LOUDON, N.H. — Kyle Busch needed some OT to grab that checkered flag.
Once he did, he bowed twice to the crowd.
He could have done it one more time — one for each green-white-checkered finish he needed to survive to win at New Hampshire Motor Speedway.
Busch dominated in regulation, then proved he had the car to beat in three attempts of NASCAR’s version of overtime to win the Nationwide Series race.
Busch needed to drive 213 laps of a scheduled 200-lap race to win his seventh race of the season. He snapped a four-race winless streak and won his 58th career Nationwide race.
He had enough fuel left in the tank to win from the pole for the fourth time this season.
Busch then used it all up with one big burnout.

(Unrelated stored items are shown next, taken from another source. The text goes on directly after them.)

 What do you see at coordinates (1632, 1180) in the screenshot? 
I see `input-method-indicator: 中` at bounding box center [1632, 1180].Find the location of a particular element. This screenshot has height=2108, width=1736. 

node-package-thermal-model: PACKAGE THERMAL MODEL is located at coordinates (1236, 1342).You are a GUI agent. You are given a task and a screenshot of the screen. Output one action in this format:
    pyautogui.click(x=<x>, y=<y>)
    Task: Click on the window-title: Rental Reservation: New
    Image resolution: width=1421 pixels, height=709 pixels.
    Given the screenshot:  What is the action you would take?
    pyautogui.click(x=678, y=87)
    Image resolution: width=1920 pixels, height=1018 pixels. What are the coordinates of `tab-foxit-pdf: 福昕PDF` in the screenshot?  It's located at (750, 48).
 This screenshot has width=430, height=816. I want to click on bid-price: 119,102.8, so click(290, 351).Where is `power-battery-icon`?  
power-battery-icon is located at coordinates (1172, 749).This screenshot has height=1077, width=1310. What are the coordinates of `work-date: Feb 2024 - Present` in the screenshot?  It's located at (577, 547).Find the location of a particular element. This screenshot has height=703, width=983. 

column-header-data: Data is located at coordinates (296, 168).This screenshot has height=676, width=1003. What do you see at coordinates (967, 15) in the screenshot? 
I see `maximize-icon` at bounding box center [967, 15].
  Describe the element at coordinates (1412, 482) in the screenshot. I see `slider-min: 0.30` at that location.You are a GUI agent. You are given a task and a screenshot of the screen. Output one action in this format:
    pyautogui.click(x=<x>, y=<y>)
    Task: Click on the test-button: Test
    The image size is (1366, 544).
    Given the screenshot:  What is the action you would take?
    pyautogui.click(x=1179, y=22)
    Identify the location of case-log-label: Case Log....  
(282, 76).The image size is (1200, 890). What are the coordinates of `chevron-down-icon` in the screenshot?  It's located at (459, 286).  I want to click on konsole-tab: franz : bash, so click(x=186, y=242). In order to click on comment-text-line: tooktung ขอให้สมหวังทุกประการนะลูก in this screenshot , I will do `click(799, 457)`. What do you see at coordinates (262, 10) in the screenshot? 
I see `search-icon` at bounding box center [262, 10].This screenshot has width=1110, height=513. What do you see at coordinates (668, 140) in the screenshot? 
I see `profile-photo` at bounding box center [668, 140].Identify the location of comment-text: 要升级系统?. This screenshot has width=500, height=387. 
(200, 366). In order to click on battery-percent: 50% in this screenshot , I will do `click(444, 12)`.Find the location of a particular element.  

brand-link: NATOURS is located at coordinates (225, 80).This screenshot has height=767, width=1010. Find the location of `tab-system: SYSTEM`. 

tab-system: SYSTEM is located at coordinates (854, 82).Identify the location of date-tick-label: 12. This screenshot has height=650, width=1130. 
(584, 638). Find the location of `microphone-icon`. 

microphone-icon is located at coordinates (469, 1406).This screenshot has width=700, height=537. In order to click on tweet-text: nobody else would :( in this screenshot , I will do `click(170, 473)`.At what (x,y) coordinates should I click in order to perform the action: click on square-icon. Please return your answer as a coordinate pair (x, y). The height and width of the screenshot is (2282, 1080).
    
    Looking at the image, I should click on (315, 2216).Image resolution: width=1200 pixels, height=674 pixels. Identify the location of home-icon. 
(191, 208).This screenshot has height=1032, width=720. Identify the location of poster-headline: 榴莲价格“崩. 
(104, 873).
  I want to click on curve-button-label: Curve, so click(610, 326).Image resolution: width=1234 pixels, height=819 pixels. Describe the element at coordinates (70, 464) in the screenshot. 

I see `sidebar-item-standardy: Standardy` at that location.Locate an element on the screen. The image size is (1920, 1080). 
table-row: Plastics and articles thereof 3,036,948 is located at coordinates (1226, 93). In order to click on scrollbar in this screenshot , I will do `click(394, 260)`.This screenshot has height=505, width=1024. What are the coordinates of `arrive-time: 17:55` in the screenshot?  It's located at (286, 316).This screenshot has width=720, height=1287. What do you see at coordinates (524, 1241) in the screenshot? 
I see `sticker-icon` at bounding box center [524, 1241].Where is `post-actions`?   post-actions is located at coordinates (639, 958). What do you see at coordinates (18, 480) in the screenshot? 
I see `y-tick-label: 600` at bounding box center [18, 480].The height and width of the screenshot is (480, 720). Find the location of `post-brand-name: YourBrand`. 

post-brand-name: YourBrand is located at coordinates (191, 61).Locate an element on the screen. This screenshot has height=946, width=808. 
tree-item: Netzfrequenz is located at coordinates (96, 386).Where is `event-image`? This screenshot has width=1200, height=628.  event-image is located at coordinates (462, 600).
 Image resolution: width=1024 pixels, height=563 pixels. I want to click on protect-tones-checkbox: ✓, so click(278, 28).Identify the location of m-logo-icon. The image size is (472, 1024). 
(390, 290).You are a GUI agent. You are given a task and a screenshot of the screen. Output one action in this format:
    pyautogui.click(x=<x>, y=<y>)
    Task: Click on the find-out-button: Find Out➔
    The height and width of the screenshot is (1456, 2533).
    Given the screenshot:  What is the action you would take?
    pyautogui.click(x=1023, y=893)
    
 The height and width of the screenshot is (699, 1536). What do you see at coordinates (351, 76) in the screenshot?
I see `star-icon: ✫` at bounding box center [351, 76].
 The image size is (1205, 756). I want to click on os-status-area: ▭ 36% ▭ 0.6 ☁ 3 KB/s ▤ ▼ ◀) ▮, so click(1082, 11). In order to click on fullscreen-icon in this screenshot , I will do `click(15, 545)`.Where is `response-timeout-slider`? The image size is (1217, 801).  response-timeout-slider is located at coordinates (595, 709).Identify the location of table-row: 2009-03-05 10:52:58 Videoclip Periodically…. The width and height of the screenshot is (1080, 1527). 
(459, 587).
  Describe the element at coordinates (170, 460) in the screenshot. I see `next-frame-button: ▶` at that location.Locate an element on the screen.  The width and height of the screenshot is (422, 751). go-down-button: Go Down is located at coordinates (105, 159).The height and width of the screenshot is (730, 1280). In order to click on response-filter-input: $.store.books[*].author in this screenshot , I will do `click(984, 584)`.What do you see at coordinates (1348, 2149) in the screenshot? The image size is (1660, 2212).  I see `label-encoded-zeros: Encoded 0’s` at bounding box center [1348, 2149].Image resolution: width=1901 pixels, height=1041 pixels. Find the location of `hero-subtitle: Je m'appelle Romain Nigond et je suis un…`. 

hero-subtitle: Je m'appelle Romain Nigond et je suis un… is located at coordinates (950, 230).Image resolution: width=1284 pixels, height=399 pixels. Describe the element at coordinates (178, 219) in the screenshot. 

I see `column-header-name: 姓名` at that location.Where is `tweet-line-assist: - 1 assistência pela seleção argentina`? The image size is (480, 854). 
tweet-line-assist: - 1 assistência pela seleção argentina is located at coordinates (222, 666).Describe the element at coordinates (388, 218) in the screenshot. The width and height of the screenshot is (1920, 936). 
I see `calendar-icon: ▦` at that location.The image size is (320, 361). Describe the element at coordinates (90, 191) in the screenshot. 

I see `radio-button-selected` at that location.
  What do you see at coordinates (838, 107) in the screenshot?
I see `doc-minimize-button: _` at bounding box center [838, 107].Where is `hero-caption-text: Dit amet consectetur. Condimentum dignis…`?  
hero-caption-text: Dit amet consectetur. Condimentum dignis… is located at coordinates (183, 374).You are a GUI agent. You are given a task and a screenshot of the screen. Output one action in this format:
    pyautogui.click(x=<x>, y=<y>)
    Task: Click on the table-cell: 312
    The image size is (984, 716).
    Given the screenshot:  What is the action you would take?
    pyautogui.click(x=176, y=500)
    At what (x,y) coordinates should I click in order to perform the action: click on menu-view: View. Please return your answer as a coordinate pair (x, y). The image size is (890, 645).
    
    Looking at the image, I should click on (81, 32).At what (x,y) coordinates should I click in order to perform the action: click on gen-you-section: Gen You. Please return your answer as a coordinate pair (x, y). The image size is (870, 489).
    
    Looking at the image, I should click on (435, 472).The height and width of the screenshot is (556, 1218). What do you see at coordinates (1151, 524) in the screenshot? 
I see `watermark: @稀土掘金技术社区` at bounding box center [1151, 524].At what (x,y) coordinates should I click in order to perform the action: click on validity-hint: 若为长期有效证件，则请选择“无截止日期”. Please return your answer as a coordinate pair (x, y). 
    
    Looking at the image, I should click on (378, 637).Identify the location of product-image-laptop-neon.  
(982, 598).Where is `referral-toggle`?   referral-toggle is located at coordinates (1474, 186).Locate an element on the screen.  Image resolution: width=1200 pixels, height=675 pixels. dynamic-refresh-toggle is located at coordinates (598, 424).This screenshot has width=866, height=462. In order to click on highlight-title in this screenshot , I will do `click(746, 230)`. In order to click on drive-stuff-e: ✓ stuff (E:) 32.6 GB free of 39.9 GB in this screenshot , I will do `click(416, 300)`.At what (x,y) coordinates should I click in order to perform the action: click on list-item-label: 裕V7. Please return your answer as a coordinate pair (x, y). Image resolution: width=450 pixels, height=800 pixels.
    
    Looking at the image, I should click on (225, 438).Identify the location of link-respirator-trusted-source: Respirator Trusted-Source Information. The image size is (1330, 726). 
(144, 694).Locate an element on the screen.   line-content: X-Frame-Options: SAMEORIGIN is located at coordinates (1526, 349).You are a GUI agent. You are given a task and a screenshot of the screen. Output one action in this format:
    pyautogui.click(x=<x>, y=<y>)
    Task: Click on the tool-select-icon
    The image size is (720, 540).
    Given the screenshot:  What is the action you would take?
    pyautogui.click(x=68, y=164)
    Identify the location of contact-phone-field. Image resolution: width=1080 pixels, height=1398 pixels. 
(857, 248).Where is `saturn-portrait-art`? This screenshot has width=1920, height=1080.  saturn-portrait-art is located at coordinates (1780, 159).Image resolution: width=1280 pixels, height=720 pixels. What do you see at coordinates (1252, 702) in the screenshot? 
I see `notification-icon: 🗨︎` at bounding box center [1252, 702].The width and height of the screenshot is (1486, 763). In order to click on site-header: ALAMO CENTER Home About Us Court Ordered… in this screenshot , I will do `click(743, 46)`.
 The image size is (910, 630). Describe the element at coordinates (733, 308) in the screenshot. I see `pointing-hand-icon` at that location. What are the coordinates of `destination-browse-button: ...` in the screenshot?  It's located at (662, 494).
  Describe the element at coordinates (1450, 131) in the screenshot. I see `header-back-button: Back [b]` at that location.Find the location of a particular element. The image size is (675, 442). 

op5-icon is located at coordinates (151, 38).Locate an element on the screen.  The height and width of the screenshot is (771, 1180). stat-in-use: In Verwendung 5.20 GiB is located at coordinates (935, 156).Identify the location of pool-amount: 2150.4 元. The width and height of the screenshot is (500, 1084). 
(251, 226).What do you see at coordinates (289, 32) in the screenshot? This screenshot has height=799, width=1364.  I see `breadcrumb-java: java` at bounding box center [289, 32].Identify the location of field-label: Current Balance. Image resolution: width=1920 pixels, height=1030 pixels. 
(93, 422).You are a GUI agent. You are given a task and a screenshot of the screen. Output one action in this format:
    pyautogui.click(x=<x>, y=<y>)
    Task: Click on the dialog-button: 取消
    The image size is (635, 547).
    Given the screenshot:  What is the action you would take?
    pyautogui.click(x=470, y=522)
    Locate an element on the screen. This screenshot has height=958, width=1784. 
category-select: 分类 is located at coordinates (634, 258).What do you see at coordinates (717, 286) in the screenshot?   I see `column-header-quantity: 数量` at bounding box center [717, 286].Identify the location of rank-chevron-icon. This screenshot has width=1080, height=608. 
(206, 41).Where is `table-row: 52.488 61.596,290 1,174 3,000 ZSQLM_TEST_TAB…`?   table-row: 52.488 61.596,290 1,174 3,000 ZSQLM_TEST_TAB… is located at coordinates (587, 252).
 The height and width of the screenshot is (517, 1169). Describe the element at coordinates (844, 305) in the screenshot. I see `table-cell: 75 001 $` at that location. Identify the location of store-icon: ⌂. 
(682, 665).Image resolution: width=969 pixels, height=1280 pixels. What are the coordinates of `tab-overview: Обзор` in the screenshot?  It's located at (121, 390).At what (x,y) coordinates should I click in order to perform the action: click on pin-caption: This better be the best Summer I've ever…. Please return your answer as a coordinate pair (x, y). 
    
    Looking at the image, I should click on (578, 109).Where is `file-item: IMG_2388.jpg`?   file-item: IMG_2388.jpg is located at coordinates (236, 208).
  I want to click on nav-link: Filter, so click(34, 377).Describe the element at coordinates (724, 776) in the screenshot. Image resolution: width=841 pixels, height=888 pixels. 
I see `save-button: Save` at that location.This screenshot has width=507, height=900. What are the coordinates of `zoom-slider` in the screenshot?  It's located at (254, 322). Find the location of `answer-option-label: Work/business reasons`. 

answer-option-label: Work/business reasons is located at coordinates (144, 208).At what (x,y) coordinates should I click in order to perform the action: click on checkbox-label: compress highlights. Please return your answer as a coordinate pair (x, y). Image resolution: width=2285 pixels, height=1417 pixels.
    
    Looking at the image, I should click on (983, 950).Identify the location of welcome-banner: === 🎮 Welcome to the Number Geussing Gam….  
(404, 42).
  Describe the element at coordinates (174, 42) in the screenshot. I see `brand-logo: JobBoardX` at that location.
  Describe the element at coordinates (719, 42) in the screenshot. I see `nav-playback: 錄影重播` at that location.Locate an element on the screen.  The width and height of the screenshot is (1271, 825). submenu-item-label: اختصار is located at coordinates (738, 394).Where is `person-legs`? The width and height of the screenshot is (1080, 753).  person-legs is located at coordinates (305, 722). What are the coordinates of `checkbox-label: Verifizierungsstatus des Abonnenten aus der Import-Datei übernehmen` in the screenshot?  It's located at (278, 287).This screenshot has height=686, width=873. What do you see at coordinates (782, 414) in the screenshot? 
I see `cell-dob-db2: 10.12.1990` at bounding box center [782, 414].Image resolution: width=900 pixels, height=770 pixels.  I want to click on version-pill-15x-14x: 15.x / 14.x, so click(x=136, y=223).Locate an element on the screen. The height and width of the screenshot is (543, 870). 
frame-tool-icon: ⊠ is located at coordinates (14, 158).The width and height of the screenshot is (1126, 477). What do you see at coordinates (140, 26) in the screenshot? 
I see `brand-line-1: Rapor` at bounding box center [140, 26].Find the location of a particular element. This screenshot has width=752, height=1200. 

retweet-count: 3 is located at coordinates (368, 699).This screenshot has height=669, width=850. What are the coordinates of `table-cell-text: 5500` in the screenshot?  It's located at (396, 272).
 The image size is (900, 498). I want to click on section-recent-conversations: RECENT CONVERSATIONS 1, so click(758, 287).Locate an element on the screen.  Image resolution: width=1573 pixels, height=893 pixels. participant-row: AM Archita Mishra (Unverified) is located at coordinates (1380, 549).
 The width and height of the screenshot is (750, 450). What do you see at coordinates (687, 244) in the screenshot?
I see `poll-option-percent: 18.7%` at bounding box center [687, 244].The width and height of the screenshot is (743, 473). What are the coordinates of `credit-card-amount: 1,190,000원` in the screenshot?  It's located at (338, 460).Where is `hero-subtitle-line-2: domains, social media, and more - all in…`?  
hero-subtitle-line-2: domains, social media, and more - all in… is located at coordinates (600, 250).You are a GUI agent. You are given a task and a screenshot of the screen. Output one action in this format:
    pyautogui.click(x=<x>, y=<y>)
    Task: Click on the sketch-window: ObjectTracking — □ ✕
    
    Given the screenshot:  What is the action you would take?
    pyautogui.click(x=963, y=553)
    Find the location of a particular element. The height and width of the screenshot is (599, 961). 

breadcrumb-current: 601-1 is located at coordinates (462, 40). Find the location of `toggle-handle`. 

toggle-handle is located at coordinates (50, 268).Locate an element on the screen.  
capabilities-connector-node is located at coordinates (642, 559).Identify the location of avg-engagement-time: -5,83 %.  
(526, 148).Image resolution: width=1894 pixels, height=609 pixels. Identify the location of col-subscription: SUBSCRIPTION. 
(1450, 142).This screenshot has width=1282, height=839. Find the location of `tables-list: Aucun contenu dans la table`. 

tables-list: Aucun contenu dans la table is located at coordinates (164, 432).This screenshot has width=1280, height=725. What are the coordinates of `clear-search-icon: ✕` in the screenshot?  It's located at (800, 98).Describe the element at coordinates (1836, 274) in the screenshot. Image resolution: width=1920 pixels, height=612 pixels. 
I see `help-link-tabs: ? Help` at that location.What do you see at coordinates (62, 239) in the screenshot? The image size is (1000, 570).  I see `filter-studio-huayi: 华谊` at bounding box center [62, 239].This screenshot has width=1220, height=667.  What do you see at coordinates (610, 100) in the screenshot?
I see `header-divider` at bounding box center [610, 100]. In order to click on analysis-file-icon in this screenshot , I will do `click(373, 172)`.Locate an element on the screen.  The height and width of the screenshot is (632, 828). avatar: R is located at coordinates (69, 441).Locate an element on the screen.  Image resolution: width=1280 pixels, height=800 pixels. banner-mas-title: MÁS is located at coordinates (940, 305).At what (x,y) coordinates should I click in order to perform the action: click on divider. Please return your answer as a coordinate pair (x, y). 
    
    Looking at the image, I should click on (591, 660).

“We didn’t want to have those late restarts,” Busch said. “We felt like we had just enough fuel to make it to the end.”
Who knew they’d need every drop?
The bonus racing stretched just about every car on the track. Not everyone made it.
Brian Vickers ran out of gas just as he crossed the finish line. Busch pitted for the final time two laps after Vickers, on lap 119. He tried to conserve fuel through various methods and pad his stats for total laps led. He passed the 12,000 mark in career laps led and has 12,085 now.
“It’s just about being out front and setting your own pace,” Busch said. “It’s kind of like minding your own business. I like everyone away from me and to be doing my own thing.”
Joe Gibbs Racing drivers Busch (141), Vickers (63) and Matt Kenseth (nine) led every lap in the race.
Vickers was second and Austin Dillon third. Brian Scott and Michael Annett round out the top five.
“Finally, nothing stupid happened and we kept our nose clean and brought home a top-five,” Annett said.
Nothing stupid, just wild.
Busch had been the car to beat and seemed like he could put the No. 54 Toyota on cruise control heading into Victory Lane.
Then the real fun started.
Chad Hackenbracht spun out with two laps left of the scheduled finish, setting up the first G-W-C.
No sooner did they restart, than Landon Cassill ran out of fuel and stalled on the track. The caution came out and Mike Wallace pushed Cassill out of the way.
There was a four-car wreck on lap 206 that brought out the caution flag yet again. Parker Kligerman’s car was stuck in the infield mud for a bit after the accident.
Elliott Sadler then spun on the lap 212 but, this time, the caution did not come out and Busch finally pulled away for good.